The Biden administration has stated their commitment to inform their decision-making by “listen(ing) to the science.” So why has nutrition and climate science been ignored both in the executive order and in Vilsack’s confirmation hearing remarks? Despite the incontrovertible evidence of the climate and health benefits of a broad population shift away from animal foods, Biden’s executive order offers no federal guidance or incentives to encourage farmers or the public to shift their diet away from animal foods.

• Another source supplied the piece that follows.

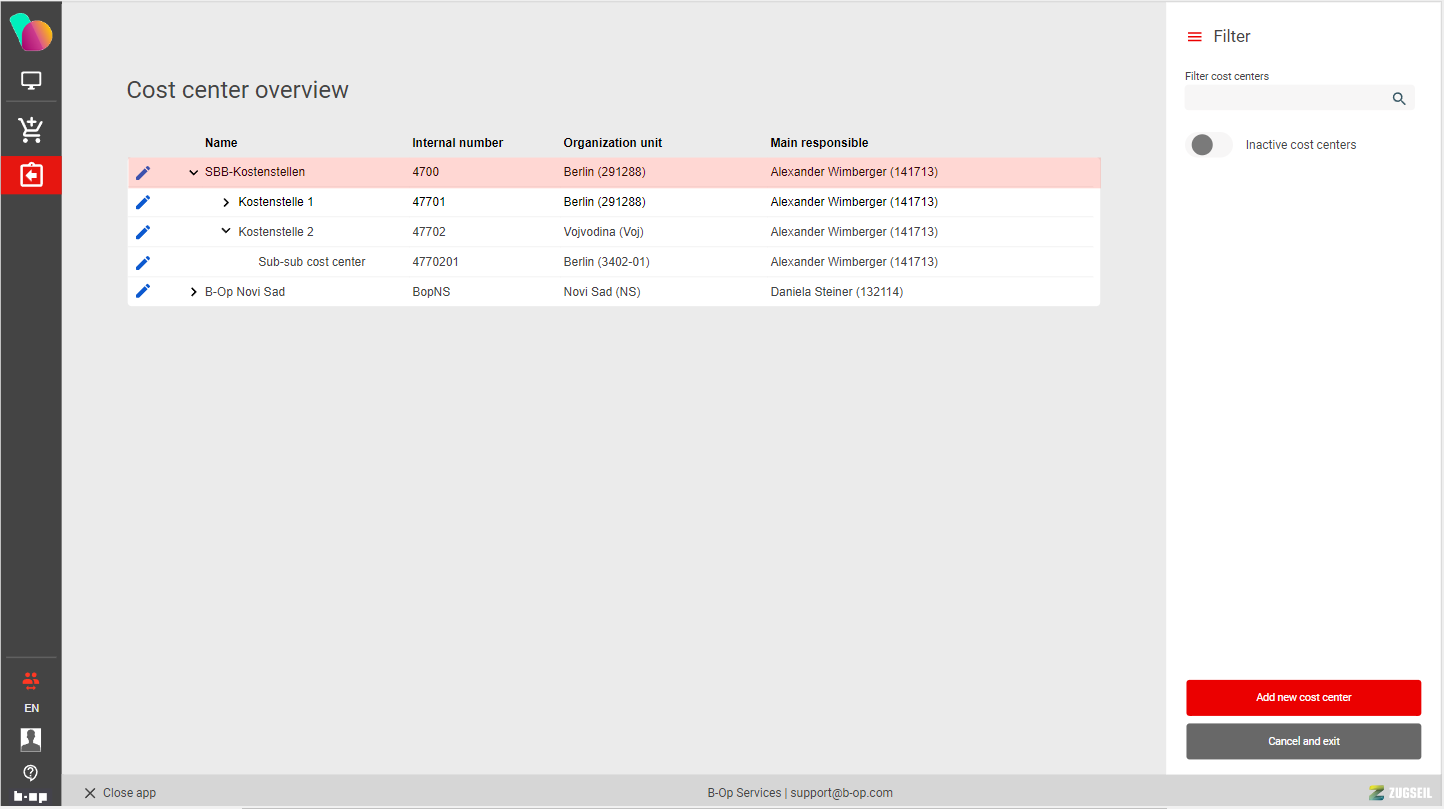Edit the Sub-sub cost center row
The height and width of the screenshot is (809, 1444).
coord(143,262)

The federal government must stop ignoring nutritional science, which primarily determines food choice, and start using its procurement, policy creation, educational, research and financial capacities to help Americans shift toward a plant-based diet. The Biden administration should: one, integrate nutrition science and food choices into the Administration’s agricultural and forestry climate strategy, climate action plans and government-wide approach to combat climate; two, lead a multi-agency stakeholder process that engages the medical and public health fields, world renowned nutrition researchers, environmental organizations and climate scientists, farmers, animal protection groups and leaders of communities of color most impacted by health disparities and inequitable access to healthy food, to establish federal policies and incentives that will accelerate a shift already underway toward more plant-based food and a healthier diet for all Americans; and three, advance a dialogue around nutrition, such as the Food, Nutrition and Health Conference advocated by Dr. Dariush Mozaffarian. Not doing so runs the risk of derailing Biden’s climate change, public health, environment and justice goals.
Dr. T. Colin Campbell, PhD, is the chief nutrition advisor to the nonprofit PlantPure Communities. He is a bio/nutritional researcher with over 60 years of experience in the field of nutritional science and the co-author of the New York Times bestselling book “The China Study.”